= Beginning of Section =

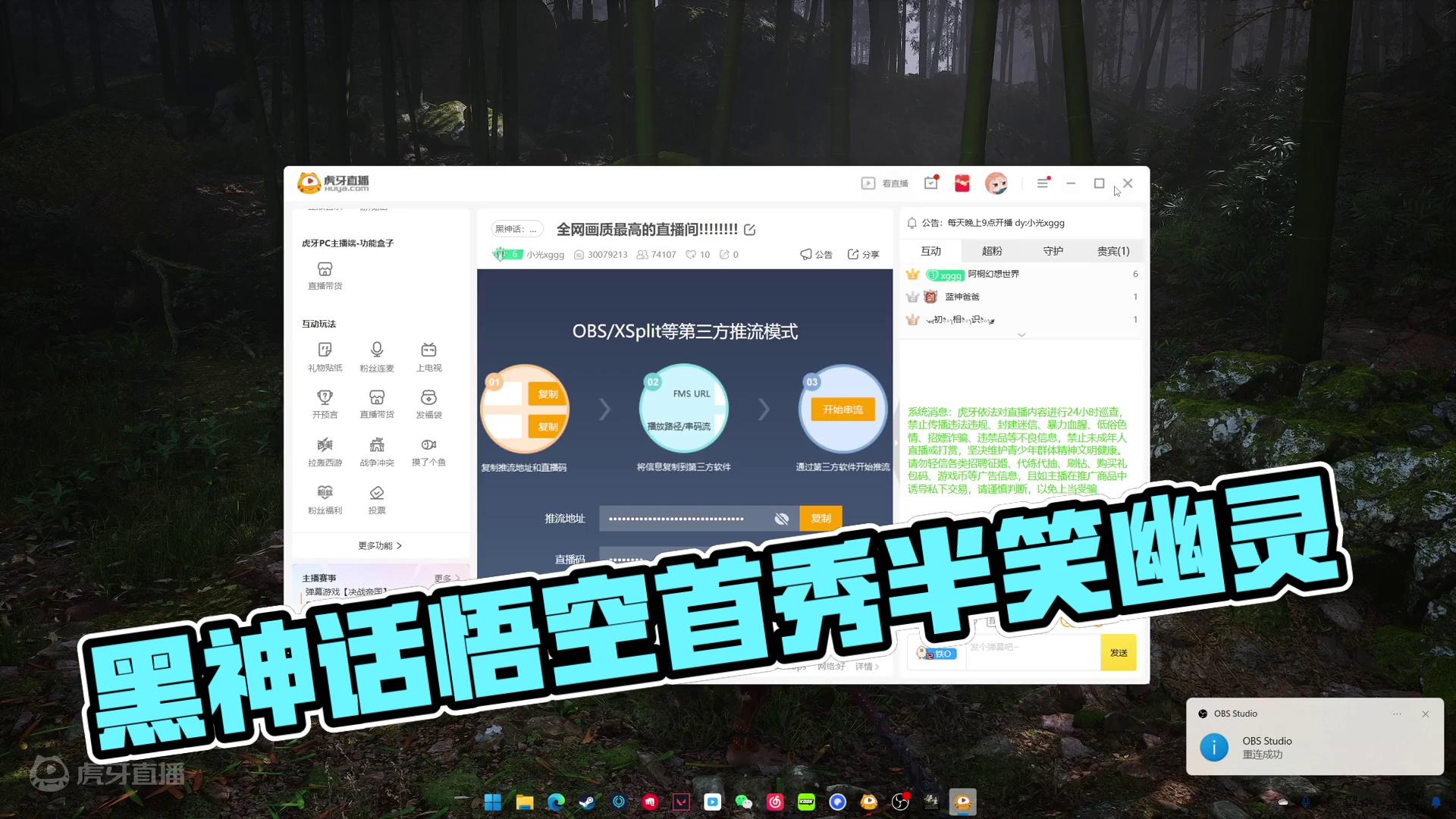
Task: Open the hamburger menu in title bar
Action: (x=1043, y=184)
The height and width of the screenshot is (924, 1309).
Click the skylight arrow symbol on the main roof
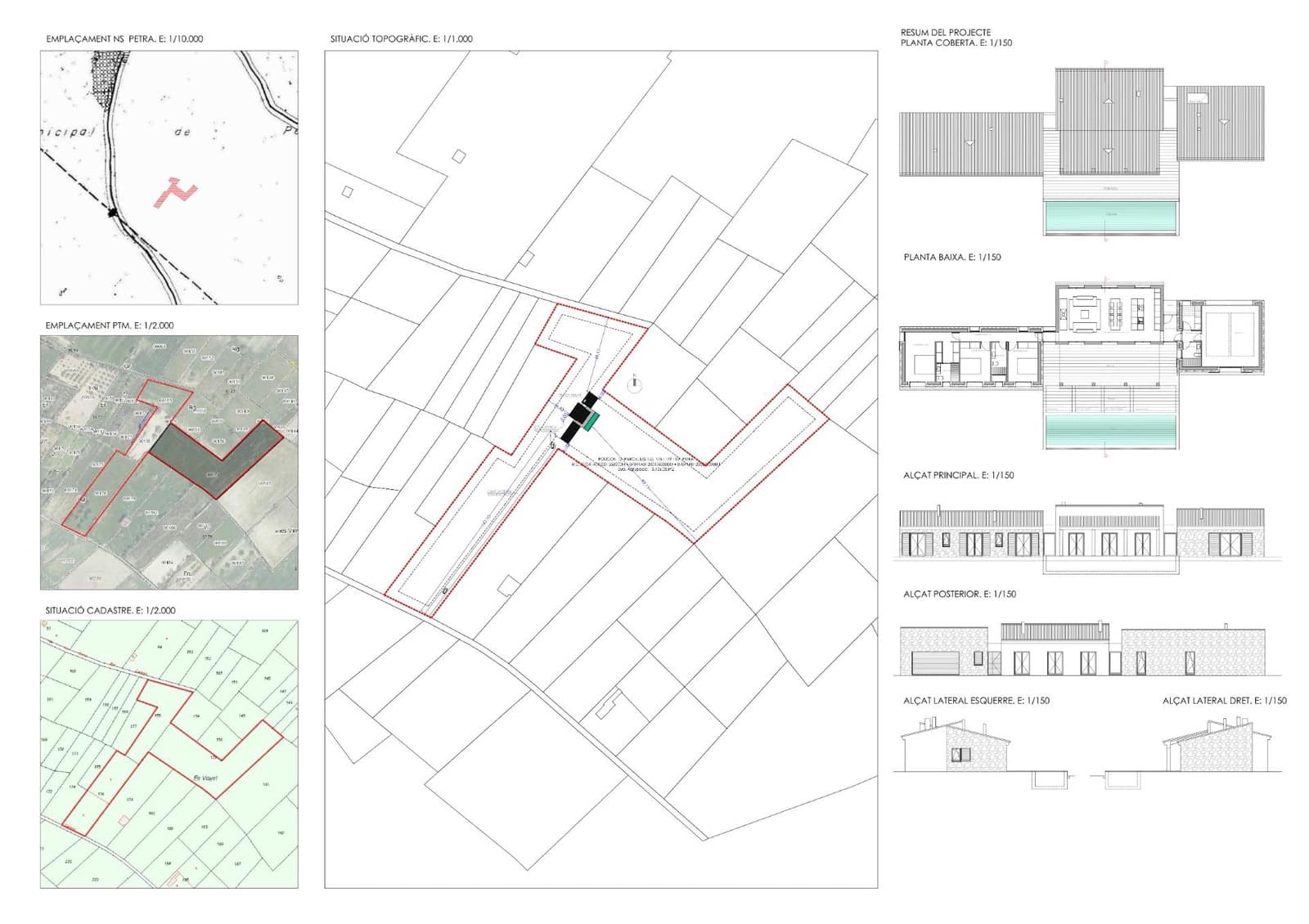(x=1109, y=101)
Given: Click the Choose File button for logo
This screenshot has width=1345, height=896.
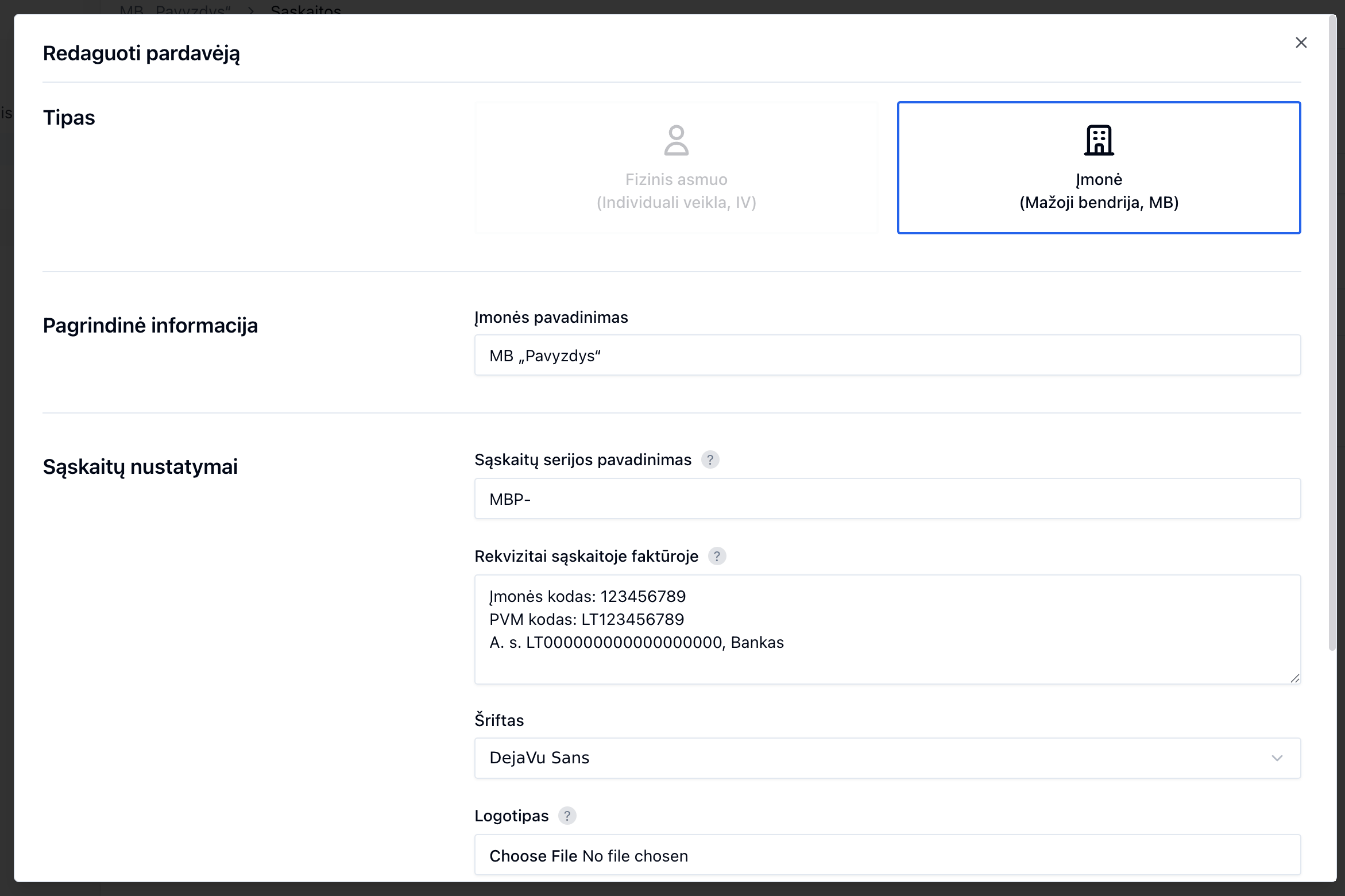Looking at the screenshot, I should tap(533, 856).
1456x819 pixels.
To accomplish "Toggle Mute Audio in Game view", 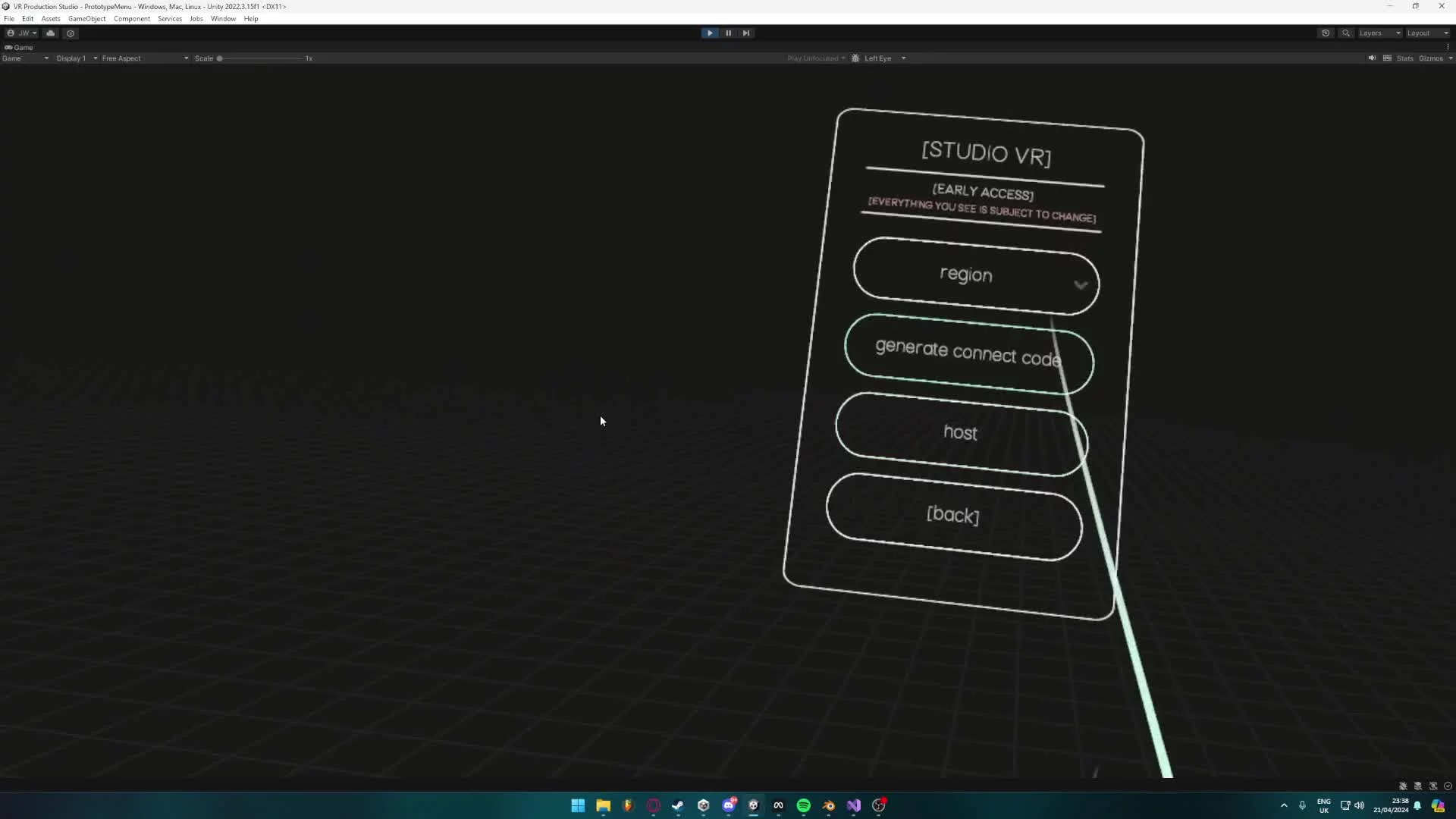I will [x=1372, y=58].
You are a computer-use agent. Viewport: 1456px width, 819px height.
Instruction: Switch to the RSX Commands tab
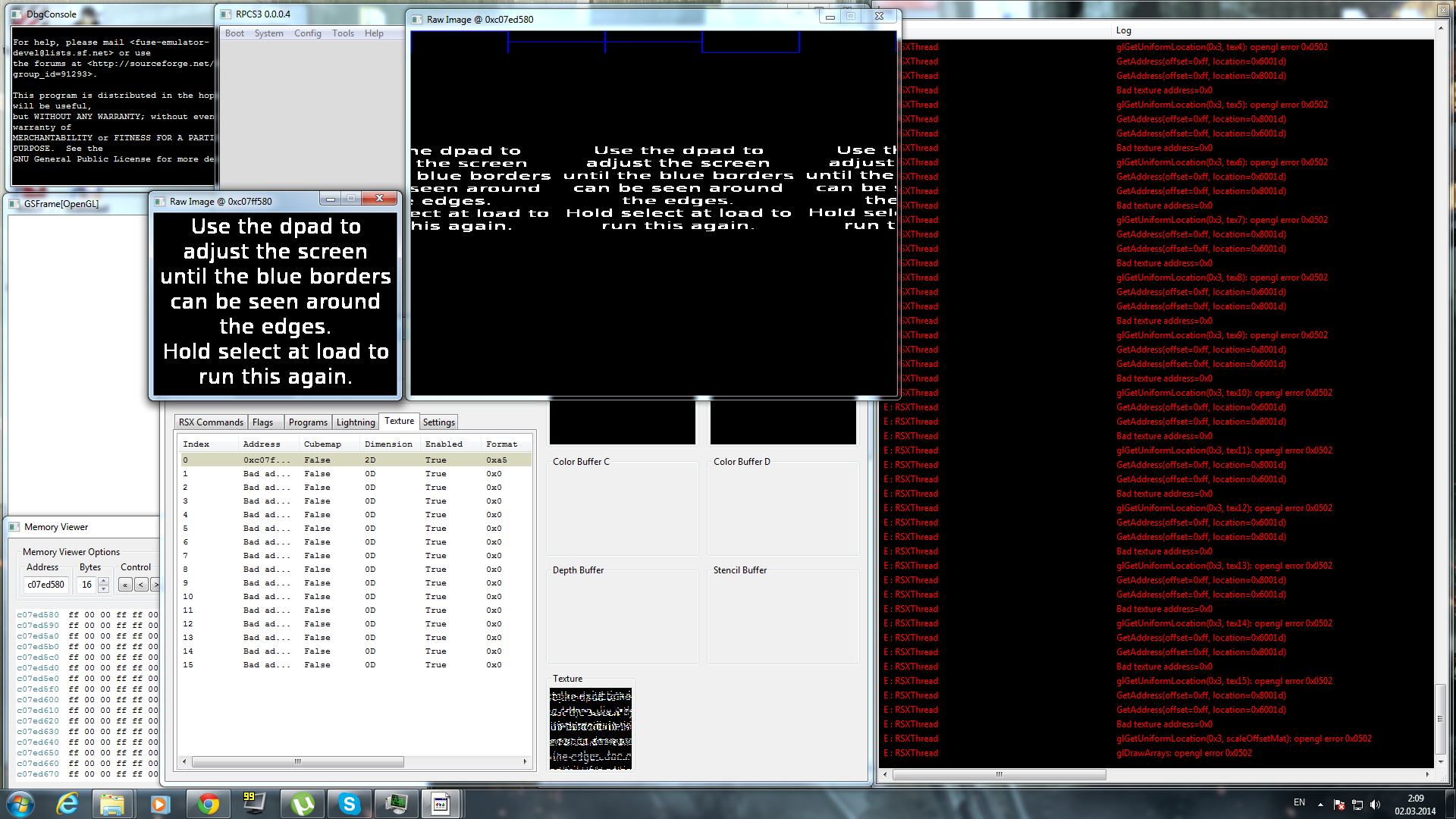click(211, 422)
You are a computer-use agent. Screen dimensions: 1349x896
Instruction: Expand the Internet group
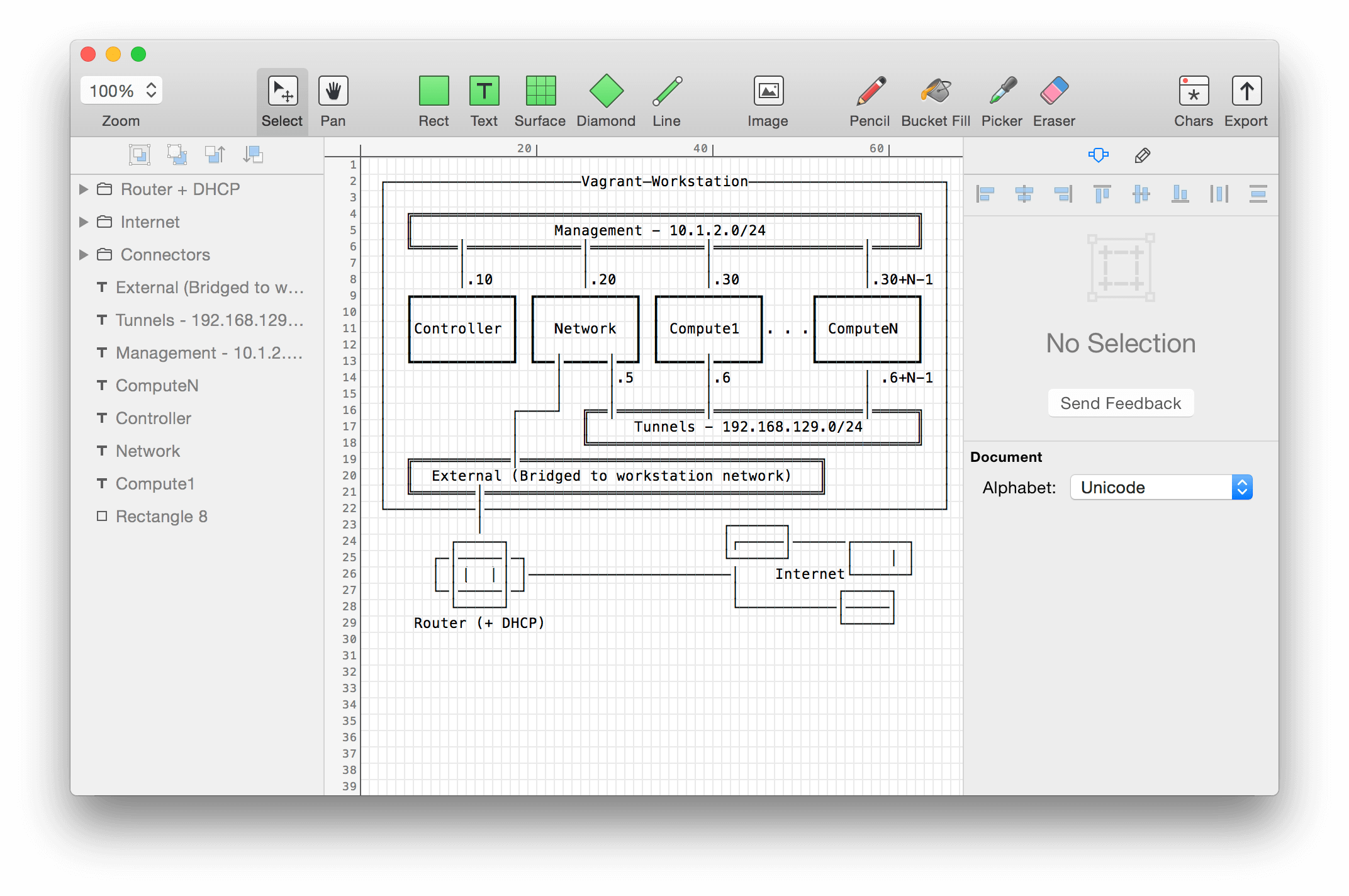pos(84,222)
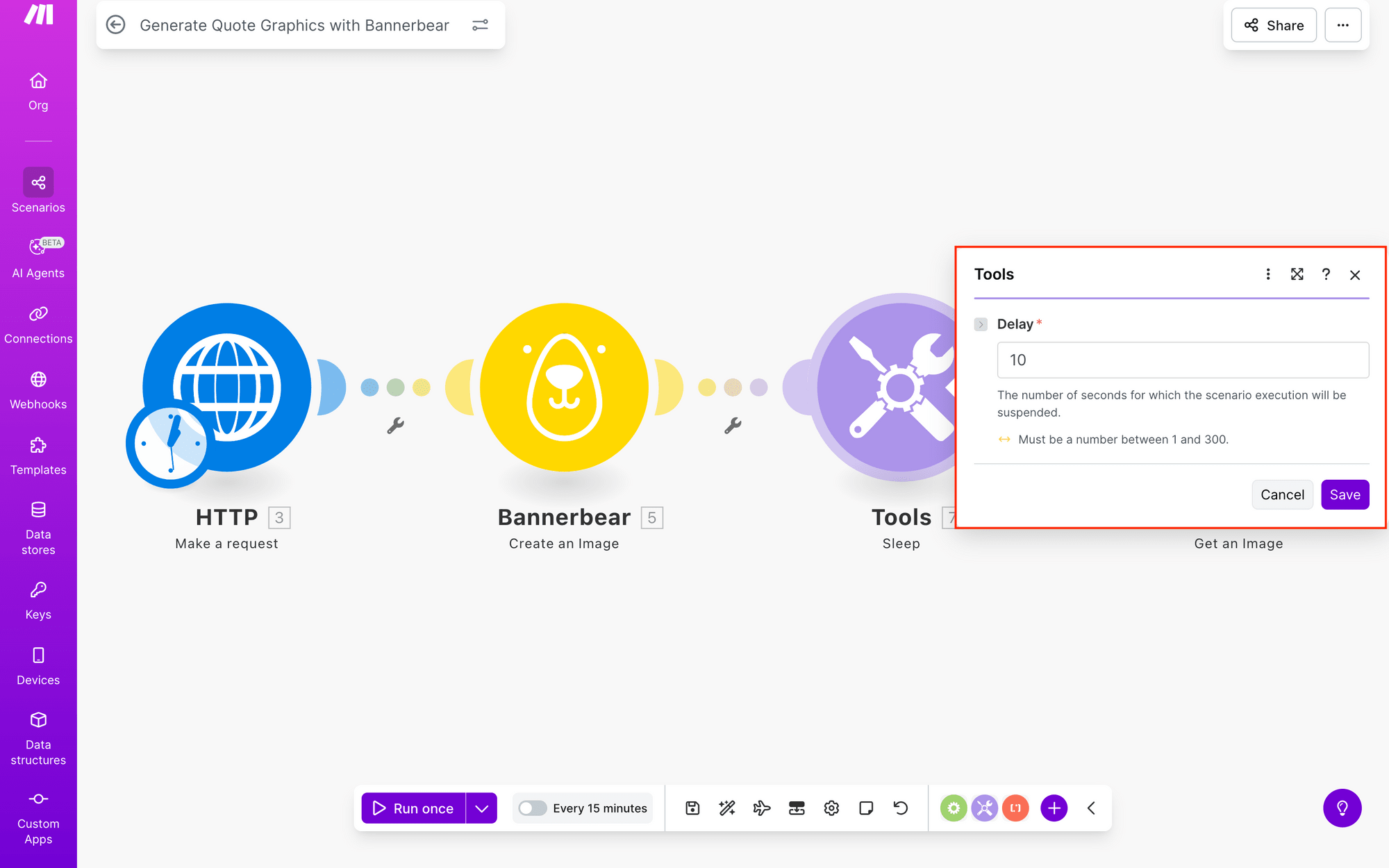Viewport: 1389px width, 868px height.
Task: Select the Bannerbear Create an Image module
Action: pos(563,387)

= End of Section =

• Brief: A picture must not appear in the copy. Transcribe exactly the lines from the one with "Instruction: Switch to the RSX Commands tab" through the final line of the entries, both included, and no more.

• Output for this task:
Instruction: Switch to the RSX Commands tab
click(211, 422)
You are a computer-use agent. Screen dimensions: 1349x896
Instruction: Expand the Internet group
pos(84,222)
Viewport: 1389px width, 868px height.
Task: Select the Bannerbear Create an Image module
Action: pos(563,387)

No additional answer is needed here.